• [Document segment]
Notes on <High Performance MySQL> Ch5: Advanced MySQL Feature

The MySQL Query Cache

The query cache keeps track of which tables a query uses, and if any of those tables changes, it invalidates the cache entry.

How MySQL Checks for a Cache Hit

The cache is a lookup table. The lookup key is a hash of the query text itself, the current database, the client protocol version, and a handful of other things that might affect the actual bytes in the query’s result.

The query cache will not store a result unless the query that generated it was deterministic. Thus, any query that contains a nondeterministic function, such as NOW() or CURRENT_DATE(), will not be cached.

MySQL marks a query as uncacheable as soon as it notices a construct that forbids caching, and the results generated by such a query are not stored.

There is a single global lock on the query cache, which will block all queries that need to access it. Accessing happens both when checking for a hit and when checking whether there are any queries to invalidate.

How the Cache Uses Memory

It keeps structures that help it figure out which memory in its pool is free, mappings between tables and query results, query text, and the query results.

Aside from some basic housekeeping structures, which require about 40KB, the query cache’s memory pool is available to be used in variable-sized blocks. Every block knows what type it is, how large it is, and how much data it contains, and it holds pointers to the next and previous logical and physical blocks.

Blocks can be of several types: they can store cache result, lists of tables used by a query, query text, and so on.

When the server starts, it initializes the memory for the query cache. The memory pool is initially a single free block. This block is as large as the entire amount of memory the cache is configured to use, minus the housekeeping structures.

When the server caches a query’s results, it allocates a block to store those results. This block must be a minimum of query_cache_min_res_unit bytes, though it may be large if the server knows it is storing a large result.

When the Query Cache is Helpful

With the cache disabled, each read query has to execute and return its results, and each write query has to execute. Witch the cache enabled, each read has to first check the cache and then either return the stored result or, if there isn’t one, execute, generate the result, store it, and return it. Each write query has to execute and then check whether there are any cached queries that must be invalidated.

The type of query that benefits most from caching is one whose result is expensive to generate but doesn’t take much space in the cache, so it’s cheap to store, return to client, and invalidate.

When the server receives a SELECT statement, it increments either the Qcache_hits or Com_select status variable, depending on whether the query was cached. Thus, the query cache hit rate is given by the formula Qcache_hits / (Qcache_hits + Com_select)

Cache invalidations can happen because of fragmentation, insufficient memory, or data modifications. If you have allocated enough memory to the cache and tuned the query_cache_min_res_unit value properly, most cache invalidations should be due to modification. You can see how many queries have modified data by examining the Com_* status variables (Com_update, Com_delete, and so forth, and you can see how many queries have been invalidated due to low memory by checking the Qcache_lowmem_prunes status variable.

• [Listed entries]
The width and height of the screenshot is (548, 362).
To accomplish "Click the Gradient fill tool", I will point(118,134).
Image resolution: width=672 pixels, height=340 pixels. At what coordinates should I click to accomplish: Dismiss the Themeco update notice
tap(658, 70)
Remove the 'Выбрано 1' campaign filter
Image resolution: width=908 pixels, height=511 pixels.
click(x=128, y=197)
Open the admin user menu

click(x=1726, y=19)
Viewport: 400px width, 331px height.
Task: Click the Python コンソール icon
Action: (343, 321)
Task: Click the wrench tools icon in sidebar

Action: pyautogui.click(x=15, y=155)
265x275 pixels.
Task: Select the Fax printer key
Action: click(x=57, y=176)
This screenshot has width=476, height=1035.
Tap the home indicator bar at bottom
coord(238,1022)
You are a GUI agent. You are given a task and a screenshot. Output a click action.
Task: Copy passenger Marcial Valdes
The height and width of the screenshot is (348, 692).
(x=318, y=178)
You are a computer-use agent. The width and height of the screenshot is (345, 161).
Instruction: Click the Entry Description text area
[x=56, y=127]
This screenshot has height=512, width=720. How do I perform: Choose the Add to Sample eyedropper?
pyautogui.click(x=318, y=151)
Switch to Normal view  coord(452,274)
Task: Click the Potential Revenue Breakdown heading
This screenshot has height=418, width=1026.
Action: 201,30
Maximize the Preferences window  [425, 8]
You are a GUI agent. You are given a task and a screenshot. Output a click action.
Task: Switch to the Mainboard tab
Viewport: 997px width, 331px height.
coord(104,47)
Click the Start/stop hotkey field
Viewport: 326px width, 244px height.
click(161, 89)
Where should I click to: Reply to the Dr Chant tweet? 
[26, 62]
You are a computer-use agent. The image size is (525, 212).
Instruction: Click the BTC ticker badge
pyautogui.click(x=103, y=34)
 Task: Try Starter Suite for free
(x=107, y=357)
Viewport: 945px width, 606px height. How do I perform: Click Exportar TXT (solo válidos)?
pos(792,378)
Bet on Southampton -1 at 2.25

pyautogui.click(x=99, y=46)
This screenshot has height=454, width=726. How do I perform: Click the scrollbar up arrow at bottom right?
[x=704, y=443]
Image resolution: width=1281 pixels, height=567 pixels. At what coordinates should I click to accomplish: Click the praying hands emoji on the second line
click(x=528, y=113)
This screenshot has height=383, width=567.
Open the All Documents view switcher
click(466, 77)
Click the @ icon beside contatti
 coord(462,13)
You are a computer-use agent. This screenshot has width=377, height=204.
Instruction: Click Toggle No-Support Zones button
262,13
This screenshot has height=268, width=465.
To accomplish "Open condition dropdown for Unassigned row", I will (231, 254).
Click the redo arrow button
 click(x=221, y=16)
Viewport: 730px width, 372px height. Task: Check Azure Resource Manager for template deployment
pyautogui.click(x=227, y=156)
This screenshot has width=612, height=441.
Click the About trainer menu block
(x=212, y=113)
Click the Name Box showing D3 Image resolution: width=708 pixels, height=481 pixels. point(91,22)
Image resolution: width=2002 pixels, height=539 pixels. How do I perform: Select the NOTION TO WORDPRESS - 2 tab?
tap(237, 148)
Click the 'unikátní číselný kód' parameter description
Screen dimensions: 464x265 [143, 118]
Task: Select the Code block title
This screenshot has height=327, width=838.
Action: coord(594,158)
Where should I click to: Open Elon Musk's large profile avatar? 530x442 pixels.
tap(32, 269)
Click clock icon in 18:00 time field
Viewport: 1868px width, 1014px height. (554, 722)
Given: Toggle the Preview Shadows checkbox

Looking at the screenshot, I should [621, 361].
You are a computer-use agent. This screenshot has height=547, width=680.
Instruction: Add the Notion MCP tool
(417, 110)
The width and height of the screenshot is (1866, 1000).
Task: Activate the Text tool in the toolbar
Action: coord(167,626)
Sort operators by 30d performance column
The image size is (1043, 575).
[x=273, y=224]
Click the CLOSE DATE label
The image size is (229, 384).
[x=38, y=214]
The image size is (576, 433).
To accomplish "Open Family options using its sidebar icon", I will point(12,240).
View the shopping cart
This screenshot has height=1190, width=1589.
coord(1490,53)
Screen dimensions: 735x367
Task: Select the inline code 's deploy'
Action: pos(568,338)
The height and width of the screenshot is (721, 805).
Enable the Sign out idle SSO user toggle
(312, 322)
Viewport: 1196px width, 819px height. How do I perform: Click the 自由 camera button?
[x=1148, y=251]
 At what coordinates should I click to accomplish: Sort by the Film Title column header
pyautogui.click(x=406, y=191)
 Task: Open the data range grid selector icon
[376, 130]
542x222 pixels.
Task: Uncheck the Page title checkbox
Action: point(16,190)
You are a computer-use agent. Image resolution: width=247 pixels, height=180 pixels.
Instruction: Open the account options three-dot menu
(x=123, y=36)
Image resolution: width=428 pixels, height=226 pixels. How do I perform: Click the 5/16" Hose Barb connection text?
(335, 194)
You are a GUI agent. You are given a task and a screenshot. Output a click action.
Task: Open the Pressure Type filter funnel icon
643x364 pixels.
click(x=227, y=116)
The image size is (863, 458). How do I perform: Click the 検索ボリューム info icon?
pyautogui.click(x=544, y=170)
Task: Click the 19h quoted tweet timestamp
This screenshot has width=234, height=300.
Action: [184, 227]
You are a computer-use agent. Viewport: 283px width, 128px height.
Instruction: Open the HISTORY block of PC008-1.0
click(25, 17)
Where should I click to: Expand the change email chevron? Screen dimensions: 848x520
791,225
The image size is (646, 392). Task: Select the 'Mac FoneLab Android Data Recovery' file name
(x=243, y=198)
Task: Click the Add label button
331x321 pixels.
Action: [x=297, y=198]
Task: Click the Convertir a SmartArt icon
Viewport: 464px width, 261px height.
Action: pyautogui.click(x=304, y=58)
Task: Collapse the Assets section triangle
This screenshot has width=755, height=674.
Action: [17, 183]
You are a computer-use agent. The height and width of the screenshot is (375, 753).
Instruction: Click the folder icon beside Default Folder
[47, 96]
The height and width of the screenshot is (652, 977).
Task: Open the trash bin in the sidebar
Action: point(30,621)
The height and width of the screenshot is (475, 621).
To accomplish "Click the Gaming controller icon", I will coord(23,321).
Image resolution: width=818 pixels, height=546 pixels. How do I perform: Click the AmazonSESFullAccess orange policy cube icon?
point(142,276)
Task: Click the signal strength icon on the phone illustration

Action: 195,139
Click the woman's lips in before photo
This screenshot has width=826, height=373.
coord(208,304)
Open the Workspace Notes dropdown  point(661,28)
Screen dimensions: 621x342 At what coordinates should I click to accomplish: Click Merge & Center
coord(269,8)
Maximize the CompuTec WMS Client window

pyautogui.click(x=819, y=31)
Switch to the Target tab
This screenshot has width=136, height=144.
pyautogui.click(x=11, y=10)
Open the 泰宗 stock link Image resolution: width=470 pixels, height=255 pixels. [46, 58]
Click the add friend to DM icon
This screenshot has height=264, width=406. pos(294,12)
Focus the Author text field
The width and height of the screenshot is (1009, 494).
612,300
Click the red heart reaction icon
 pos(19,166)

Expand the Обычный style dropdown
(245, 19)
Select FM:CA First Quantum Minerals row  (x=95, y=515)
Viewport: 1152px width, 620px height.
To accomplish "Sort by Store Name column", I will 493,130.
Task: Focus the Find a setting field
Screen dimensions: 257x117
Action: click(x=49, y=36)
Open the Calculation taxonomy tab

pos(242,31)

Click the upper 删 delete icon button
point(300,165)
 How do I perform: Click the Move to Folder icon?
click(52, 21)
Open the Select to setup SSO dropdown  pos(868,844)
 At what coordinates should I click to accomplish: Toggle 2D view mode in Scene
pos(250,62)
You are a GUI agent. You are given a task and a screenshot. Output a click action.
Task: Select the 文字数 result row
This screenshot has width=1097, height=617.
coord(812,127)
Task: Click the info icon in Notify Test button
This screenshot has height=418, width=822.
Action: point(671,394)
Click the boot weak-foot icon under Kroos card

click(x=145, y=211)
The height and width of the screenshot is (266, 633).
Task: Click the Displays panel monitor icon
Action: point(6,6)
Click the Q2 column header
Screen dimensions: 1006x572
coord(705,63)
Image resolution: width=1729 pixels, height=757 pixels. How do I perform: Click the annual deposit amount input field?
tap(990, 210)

• [Exercise goal] Write out the passage of the MySQL query cache notes word for word, from "Notes on <High" up to and including "not be cached.".

• [Correct answer]
Notes on <High Performance MySQL> Ch5: Advanced MySQL Feature

The MySQL Query Cache

The query cache keeps track of which tables a query uses, and if any of those tables changes, it invalidates the cache entry.

How MySQL Checks for a Cache Hit

The cache is a lookup table. The lookup key is a hash of the query text itself, the current database, the client protocol version, and a handful of other things that might affect the actual bytes in the query’s result.

The query cache will not store a result unless the query that generated it was deterministic. Thus, any query that contains a nondeterministic function, such as NOW() or CURRENT_DATE(), will not be cached.